Más que una doble eliminación, parece el fin de una época.
Barcelona ha cabalgado durante los últimos años como el mejor corcel de la competencia y con orgullo mueve sus crines y enhiesta la cola, como un jamelgo babilonio de la más pura estirpe. Lo merecen los blaugranas. Han hecho todo para consolidarse como el más grande aparato futbolero creador de goles hecho en todas las historias del futbol. En cualquier almanaque, de cualquier año, deberá ser incluido como el perfecto espécimen del conjunto virtuoso que ha demostrado ser en campañas consecutivas que han parecido interminables.
Pero hay semanas como esta, que mejor deben ser olvidadas.
Inexplicablemente, el sábado 21 de abril, en el Camp Nou, fueron abatidos 2-1 por el Real Madrid, que sentía que el agua le llegaba a las narices antes del encuentro y que, después, recibió un tanque de oxígeno para concluir cómodamente las cuatro fechas que le restan a la liga, listos para coronarse anticipadamente. Es inexplicable, porque los culés venían jugando a la alza y los merengues parecían víctimas de vértigo. En las alturas habían padecido soroche y se debilitaban, dando muestras de que no podían permanecer más tiempo en la cima.
Ese día Barcelona los tuvo en un puño, pero no pudo apretar los dedos y la presa escapó. Cristiano Ronaldo, el apolíneo gambetero lusitano, fue el encargado de dar la puntilla y humillarlos a domicilio. La liga quedaba descontada para los mediterráneos.

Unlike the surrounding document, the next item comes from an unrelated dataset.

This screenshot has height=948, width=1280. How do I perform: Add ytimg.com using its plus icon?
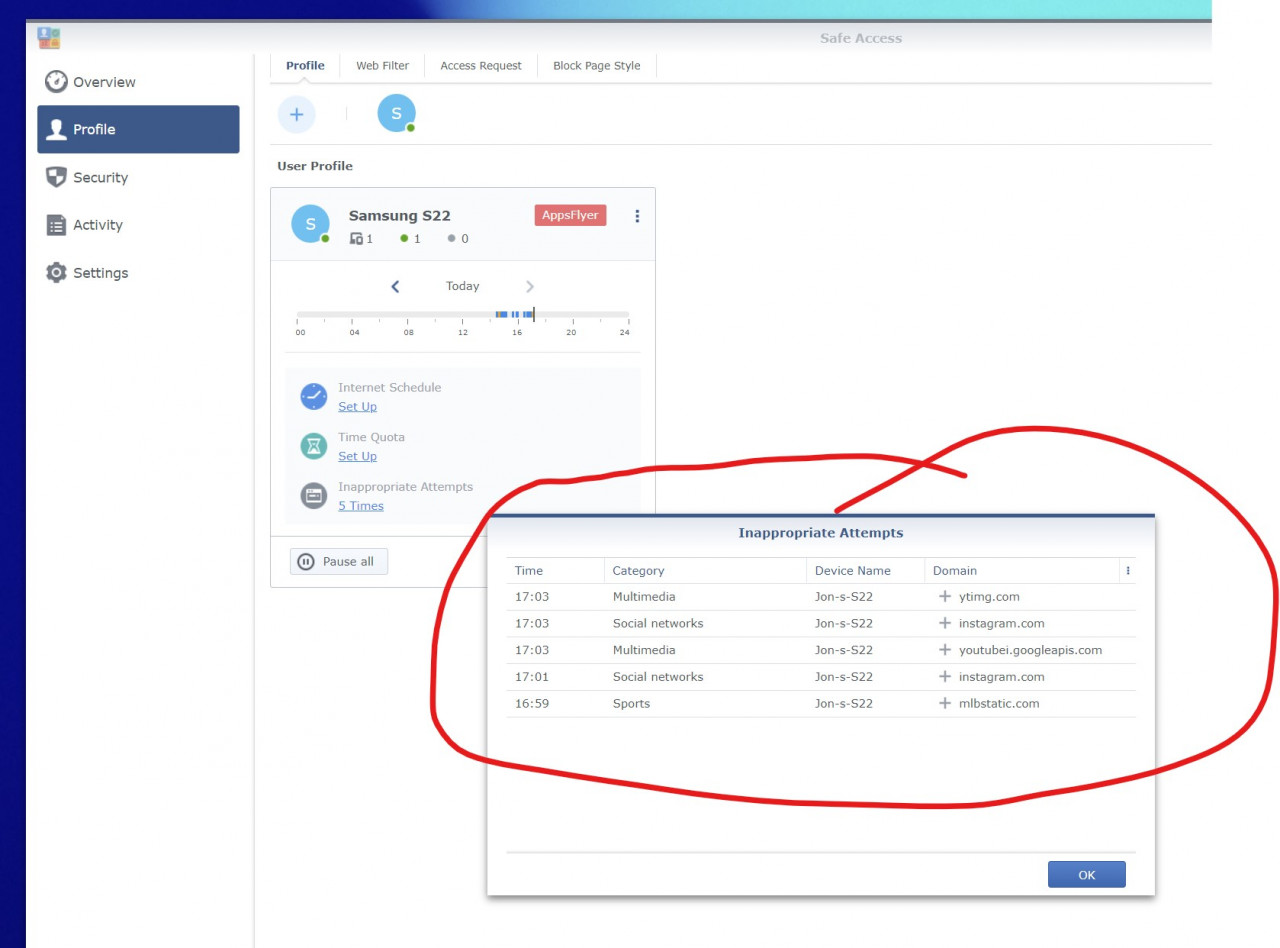[x=944, y=596]
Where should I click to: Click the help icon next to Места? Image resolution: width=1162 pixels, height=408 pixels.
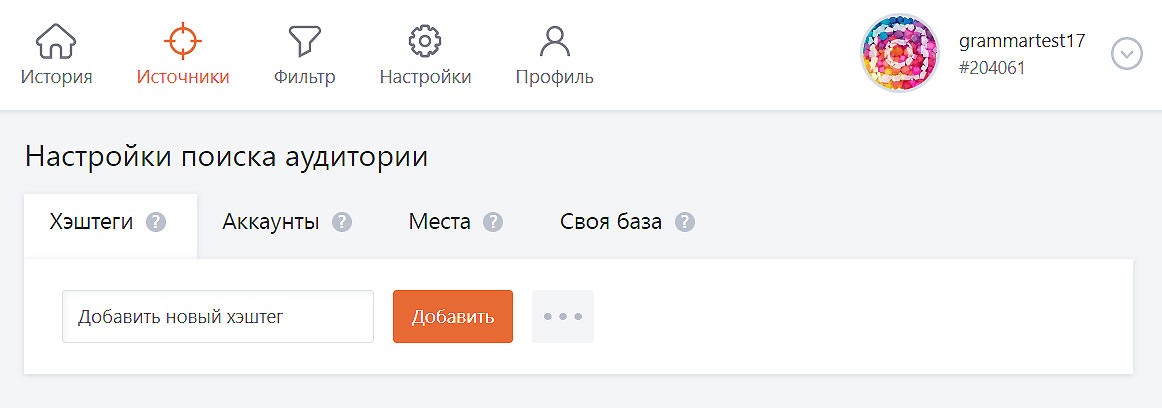click(x=493, y=222)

Pero este juego de vuelta de semifinales de la Champions, fue una extraña mezcolanza de buen futbol, pésima suerte y exceso de arrogancia. Ocurrió el 24 de abril en el estadio de los catalanes. Chelsea le sacó un empate a dos goles. Pero el Barza estuvo a punto de echarlos. Lionel Messi, la más grande figura del futbol actual colocó la redonda en el manchón de los 11 pasos, amartilló la zurda de oro y al momento de ejecutar, sintió pánico.
Ha sido vitoreado por el universo entero, ha participado en copas del mundo, es el estandarte de la selección argentina y del Barcelona. El sólo carga con el prestigio del futbol del mundo, diciéndole a todos los niños que se puede ser prodigio sin ser un adonis. Lio, de cualquier manera sintió miedo en la fracción de segundo previa al disparo y la quiso colocar fuera del alcance del portero Cech, y lo consiguió, pero estrellándola en el larguero.
No debió haber cobrado. Falla muchos penales. Pero la ambición lo cegó. Quiso instalar nuevo récord de anotaciones en la competencia y lo pagó carísimo. Veinte segundos antes del cobro, nadie hubiera imaginado el resultado.
Los mercadólogos seguramente ya han resuelto, en cálculos, la cantidad millonaria de euros que el club barcelonés dejará de percibir por ese colosal yerro. Pero quién puede culpar de desfalco al chico que ha hinchado las arcas de la institución.
El saldo de la pifia es una eliminación inesperada. Chelsea no tenía armas para abatirlos. No tenía ganzúas para penetrar en el sistema defensivo de los anfitriones. Ningún sortilegio parecía que les arrebataría la posesión de la redonda. Pero en una jugada anotaron y se colgaron del palo y echaron en la línea de gol el autobús en el que llegaron. Así, ni 11 Messis pueden anotar.
Se acabó para el Barcelona. Parece que se aproxima el fin de una renovación. Les resta jugar la Copa del Rey, pero no hay consuelo aunque la ganen. Todos cogerán, pronto, las maletas para irse a vacacionar a sus chalets. Habrá muchos lockers vacíos al inicio del siguiente campamento veraniego cuando se prepare el próximo torneo larguísimo de un año, como se estila en España.
Messi seguirá, pero no estoy seguro de que lo haga el entrenador Pep Guardiola. El entrenador –nuevo o el mismo– tendrá la maquinaria todavía hecha, pero se desconoce si conseguirá mantener cautiva la magia.